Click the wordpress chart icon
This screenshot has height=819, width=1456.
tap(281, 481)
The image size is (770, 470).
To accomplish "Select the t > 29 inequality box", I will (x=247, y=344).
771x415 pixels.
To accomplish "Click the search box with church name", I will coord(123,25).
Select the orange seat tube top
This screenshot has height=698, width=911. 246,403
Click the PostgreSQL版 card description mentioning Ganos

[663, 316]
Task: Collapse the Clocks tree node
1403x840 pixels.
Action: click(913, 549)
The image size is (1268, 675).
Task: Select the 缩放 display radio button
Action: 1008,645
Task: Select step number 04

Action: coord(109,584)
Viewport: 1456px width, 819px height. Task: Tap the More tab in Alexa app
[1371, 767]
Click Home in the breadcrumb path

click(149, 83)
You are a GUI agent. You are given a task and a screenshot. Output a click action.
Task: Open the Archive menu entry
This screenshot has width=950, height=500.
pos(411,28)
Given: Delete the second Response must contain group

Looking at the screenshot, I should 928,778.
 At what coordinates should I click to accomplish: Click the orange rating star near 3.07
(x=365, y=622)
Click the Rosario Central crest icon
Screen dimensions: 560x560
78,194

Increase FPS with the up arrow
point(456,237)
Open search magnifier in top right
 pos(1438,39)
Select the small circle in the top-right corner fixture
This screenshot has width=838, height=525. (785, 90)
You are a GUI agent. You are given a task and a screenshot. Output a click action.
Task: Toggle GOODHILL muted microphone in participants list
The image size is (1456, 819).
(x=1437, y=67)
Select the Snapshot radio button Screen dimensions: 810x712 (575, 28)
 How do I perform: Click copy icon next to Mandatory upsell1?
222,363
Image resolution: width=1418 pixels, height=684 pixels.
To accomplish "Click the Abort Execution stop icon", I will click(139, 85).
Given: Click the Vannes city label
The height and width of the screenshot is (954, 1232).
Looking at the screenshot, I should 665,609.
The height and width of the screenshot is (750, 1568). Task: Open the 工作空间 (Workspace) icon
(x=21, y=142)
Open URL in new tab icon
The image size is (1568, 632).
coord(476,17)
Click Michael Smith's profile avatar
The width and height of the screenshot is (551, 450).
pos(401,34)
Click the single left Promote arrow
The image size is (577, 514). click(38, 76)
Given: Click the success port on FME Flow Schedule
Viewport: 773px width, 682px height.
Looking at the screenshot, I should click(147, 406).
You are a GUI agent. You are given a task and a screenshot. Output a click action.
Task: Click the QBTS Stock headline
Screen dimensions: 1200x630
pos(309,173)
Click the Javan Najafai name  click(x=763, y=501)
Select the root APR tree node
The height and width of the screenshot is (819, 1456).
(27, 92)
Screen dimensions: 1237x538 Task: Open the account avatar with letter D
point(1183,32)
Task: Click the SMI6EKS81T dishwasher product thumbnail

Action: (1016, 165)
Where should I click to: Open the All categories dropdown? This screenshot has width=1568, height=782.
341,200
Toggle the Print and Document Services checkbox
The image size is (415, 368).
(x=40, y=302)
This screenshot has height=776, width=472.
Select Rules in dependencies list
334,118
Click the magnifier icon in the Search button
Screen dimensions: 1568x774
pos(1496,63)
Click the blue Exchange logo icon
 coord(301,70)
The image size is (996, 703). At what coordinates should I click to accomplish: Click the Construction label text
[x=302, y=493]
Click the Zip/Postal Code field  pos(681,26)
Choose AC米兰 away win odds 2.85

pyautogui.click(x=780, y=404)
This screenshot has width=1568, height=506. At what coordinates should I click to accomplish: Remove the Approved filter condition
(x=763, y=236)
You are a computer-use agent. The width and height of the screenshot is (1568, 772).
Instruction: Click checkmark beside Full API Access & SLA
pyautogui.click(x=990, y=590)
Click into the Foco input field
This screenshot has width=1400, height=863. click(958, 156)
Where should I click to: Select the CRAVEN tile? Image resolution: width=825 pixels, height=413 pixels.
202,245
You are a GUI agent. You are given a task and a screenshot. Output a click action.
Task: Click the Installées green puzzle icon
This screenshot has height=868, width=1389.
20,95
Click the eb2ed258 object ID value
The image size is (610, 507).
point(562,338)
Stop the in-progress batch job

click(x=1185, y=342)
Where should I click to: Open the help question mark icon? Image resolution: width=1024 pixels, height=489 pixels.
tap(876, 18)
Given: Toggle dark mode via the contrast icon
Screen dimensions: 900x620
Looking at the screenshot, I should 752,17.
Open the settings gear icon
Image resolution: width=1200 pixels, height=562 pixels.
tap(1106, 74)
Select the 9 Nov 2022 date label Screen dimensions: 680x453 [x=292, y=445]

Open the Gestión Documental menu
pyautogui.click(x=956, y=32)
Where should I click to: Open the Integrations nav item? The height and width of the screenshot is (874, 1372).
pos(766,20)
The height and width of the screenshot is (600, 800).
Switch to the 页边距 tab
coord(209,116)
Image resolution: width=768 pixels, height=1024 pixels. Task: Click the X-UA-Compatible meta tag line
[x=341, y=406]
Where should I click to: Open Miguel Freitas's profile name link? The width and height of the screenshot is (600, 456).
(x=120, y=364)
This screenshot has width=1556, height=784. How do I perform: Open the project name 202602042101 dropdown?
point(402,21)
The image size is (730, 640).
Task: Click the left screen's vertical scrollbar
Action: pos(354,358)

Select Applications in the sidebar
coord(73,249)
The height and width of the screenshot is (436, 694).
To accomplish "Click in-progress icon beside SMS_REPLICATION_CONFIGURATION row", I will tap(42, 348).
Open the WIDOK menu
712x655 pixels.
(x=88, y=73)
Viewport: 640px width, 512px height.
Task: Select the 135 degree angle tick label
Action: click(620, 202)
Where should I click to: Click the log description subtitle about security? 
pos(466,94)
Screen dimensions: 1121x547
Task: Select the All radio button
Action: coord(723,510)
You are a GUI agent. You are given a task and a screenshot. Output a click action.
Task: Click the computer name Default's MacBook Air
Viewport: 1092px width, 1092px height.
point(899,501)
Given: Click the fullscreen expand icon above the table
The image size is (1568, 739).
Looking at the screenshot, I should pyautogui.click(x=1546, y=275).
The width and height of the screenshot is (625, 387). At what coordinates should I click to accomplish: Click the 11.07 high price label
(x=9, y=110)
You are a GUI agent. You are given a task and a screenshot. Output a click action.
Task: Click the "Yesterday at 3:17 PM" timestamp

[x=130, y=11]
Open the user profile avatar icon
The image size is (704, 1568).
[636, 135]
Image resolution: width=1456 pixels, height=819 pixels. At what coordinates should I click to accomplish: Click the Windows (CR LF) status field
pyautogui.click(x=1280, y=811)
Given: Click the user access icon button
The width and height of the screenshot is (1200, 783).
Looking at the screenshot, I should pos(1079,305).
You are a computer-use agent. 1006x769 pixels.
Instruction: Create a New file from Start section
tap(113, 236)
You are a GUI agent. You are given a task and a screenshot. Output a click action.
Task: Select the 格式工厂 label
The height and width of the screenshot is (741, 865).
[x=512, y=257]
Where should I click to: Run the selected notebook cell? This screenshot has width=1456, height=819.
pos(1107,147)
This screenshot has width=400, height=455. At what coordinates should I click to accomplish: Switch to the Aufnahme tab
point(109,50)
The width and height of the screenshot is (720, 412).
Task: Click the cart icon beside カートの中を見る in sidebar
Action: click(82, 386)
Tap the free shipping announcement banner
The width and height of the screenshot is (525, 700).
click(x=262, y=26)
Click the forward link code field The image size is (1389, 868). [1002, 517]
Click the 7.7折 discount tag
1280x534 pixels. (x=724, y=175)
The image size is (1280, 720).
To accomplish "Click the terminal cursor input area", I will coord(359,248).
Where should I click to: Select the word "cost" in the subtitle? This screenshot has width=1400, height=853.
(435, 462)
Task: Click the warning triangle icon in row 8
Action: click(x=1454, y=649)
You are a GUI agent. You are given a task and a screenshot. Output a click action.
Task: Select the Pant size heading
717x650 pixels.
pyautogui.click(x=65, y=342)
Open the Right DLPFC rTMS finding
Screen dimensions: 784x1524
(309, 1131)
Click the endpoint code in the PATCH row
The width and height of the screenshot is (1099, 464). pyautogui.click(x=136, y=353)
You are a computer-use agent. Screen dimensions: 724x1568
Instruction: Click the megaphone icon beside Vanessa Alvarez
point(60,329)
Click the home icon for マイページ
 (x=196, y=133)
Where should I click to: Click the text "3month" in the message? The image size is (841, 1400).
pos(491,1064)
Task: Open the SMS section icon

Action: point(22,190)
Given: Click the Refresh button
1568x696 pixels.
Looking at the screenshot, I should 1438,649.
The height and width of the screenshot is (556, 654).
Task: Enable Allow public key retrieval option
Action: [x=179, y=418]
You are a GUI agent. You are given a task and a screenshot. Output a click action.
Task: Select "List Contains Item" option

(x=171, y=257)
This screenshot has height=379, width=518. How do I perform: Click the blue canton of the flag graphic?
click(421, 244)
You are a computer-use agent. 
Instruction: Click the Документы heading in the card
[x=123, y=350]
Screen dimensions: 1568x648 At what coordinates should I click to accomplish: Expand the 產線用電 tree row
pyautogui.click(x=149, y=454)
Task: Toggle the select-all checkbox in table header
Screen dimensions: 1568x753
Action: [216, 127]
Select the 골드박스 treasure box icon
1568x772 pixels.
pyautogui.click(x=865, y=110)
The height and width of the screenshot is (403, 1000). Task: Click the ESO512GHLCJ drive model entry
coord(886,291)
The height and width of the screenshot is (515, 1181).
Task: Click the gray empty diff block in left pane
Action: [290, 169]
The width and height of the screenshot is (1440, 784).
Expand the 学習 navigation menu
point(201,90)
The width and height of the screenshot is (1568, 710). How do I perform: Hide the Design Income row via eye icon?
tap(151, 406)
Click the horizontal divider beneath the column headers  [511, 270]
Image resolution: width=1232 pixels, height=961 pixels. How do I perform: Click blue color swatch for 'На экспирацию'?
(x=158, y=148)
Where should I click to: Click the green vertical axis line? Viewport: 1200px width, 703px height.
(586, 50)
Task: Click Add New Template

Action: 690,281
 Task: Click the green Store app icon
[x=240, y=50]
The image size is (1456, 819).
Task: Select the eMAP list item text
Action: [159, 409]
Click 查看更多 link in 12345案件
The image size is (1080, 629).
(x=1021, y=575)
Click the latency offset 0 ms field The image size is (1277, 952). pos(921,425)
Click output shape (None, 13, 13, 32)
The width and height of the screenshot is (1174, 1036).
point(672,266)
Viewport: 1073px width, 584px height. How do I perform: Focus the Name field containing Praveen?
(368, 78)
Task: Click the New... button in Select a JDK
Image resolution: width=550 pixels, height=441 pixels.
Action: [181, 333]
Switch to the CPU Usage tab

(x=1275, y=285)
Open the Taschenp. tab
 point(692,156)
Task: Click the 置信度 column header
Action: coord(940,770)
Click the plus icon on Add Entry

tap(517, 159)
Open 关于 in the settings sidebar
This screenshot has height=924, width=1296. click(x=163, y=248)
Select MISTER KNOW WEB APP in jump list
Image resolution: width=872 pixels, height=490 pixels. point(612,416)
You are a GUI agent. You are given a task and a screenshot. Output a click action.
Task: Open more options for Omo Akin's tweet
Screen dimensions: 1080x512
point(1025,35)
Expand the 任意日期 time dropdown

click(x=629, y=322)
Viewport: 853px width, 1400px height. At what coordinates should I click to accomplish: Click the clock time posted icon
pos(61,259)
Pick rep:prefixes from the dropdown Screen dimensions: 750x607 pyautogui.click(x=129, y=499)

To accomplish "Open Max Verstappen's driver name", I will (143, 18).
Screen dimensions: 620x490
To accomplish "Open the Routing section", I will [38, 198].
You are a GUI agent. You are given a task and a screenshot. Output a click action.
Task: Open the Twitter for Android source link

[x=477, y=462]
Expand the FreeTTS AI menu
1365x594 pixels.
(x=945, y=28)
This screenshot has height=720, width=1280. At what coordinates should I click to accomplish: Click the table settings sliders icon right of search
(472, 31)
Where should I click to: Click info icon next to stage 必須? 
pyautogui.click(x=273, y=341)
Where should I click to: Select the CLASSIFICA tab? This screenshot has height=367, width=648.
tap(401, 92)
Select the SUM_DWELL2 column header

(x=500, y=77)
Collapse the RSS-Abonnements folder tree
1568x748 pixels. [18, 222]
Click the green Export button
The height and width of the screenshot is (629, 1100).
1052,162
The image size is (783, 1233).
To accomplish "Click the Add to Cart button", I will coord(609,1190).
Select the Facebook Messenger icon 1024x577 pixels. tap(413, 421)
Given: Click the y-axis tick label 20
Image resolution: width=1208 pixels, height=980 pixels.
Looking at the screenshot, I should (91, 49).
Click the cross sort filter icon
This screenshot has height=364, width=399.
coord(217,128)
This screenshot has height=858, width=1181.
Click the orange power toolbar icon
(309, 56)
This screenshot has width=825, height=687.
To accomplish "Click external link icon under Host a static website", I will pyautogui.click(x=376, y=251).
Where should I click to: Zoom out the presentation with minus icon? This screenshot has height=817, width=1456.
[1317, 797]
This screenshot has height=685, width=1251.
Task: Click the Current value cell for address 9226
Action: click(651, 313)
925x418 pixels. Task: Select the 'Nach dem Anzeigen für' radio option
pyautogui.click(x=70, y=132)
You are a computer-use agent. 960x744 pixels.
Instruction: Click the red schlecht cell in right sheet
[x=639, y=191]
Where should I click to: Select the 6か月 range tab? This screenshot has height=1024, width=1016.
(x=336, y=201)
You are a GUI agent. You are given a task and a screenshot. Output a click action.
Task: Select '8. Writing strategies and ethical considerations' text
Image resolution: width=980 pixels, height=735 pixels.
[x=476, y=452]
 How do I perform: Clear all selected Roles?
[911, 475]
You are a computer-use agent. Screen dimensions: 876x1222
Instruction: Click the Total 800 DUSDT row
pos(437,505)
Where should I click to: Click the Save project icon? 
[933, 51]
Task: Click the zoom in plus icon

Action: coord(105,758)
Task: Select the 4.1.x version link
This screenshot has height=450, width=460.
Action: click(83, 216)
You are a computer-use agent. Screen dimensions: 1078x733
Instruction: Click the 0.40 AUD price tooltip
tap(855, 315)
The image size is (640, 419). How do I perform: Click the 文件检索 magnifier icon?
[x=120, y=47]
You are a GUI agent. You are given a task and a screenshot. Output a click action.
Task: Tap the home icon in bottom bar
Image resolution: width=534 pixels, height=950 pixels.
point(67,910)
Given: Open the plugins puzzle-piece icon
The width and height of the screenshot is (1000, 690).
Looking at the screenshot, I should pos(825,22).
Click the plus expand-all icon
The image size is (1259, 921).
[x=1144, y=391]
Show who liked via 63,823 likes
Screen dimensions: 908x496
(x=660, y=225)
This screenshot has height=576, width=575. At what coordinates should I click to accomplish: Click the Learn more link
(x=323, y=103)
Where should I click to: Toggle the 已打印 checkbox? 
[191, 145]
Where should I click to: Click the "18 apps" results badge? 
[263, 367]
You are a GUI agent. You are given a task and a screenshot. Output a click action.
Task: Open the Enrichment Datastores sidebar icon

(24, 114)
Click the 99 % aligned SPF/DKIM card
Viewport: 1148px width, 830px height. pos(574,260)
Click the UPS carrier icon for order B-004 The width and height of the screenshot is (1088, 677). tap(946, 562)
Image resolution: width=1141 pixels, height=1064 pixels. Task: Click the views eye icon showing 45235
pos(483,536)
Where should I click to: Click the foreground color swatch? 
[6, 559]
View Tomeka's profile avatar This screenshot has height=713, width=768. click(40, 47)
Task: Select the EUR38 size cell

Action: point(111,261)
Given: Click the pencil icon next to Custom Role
-=-=-
**EXERCISE:** Copy verbatim the lines of the records from the line containing "Screen dimensions: 1568x648" up to and including the line containing "pyautogui.click(x=865, y=110)".

**WRITTEN RESPONSE:**
Screen dimensions: 1568x648 At what coordinates should I click to accomplish: Expand the 產線用電 tree row
pyautogui.click(x=149, y=454)
Task: Toggle the select-all checkbox in table header
Screen dimensions: 1568x753
Action: [216, 127]
Select the 골드박스 treasure box icon
1568x772 pixels.
pyautogui.click(x=865, y=110)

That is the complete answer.